Let’s start with frequently asked interview questions and answers.
- What is Apache Spark?
- It is a fast and general-purpose cluster computing system. At its core, it is a generic engine for processing large amounts of data.
- It supports both real-time and batch processing
- Features of Spark
- Polyglot: Spark provides high-level APIs in Java, Scala, Python and R. Spark code can be written in any of these four languages.
- Speed: Spark runs up to 100 times faster than Hadoop MapReduce for large-scale data processing. Spark is able to achieve this speed through controlled partitioning. It manages data using partitions that help parallelize distributed data processing with minimal network traffic.
- Multiple Formats: Spark supports multiple data sources such as Parquet, JSON, Hive and Cassandra. It supports the following three file systems: Hadoop Distributed File System (HDFS), local file system and AWS S3.
- Lazy Evaluation: Apache Spark delays its evaluation till it is absolutely necessary. This is one of the key factors contributing to its speed. For transformations, Spark adds them to a DAG of computation and only when the driver requests some data, does this DAG actually gets executed.

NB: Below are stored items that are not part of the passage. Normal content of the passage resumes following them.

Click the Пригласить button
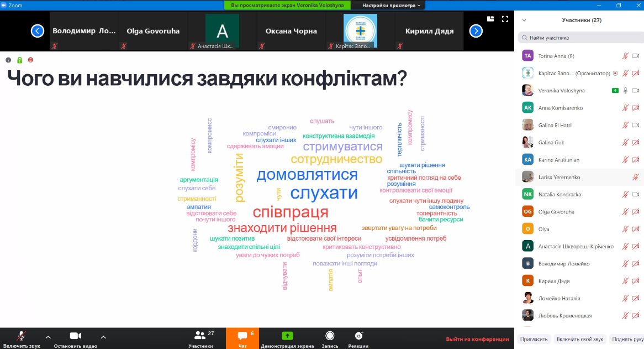 coord(534,339)
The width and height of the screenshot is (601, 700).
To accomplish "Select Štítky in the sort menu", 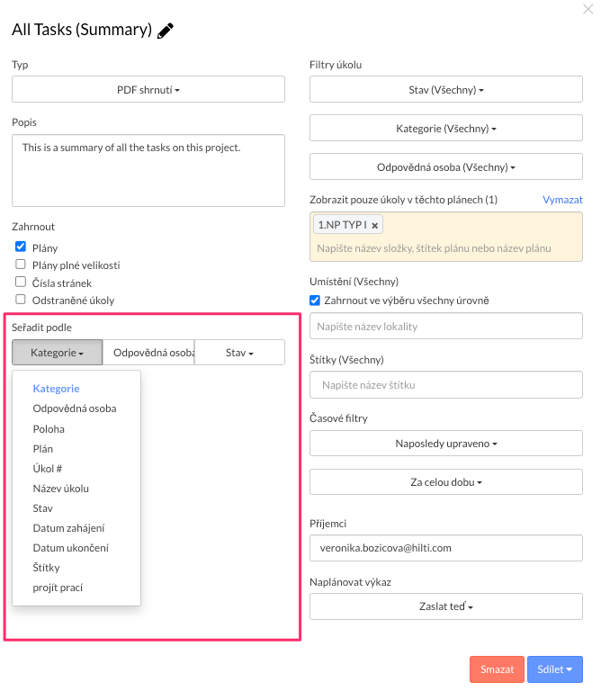I will 47,568.
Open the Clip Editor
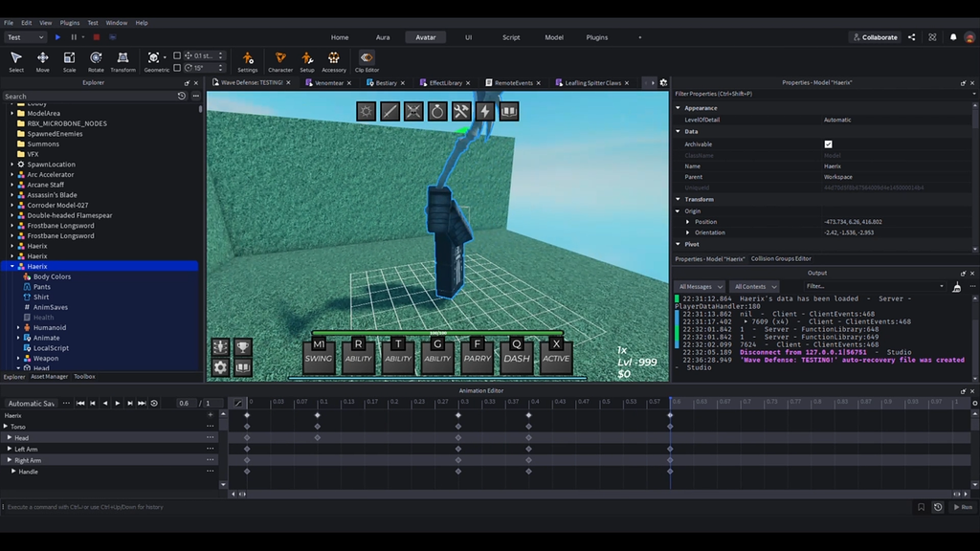 367,61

- Real Time Computation: Spark’s computation is real-time and has less latency because of its in-memory computation.
- Hadoop Integration: Apache Spark provides smooth compatibility with Hadoop. This is a great boon for all the Big Data engineers who started their careers with Hadoop. Spark is a potential replacement for the MapReduce functions of Hadoop, while Spark has the ability to run on top of an existing Hadoop cluster using YARN for resource scheduling.
- Machine Learning: Spark’s MLlib is the machine learning component which is handy when it comes to big data processing.
- Compare Hadoop and Spark
- Faster: Due to the availability of in-memory processing, Spark implements the processing around 10 to 100 times faster than Hadoop MapReduce.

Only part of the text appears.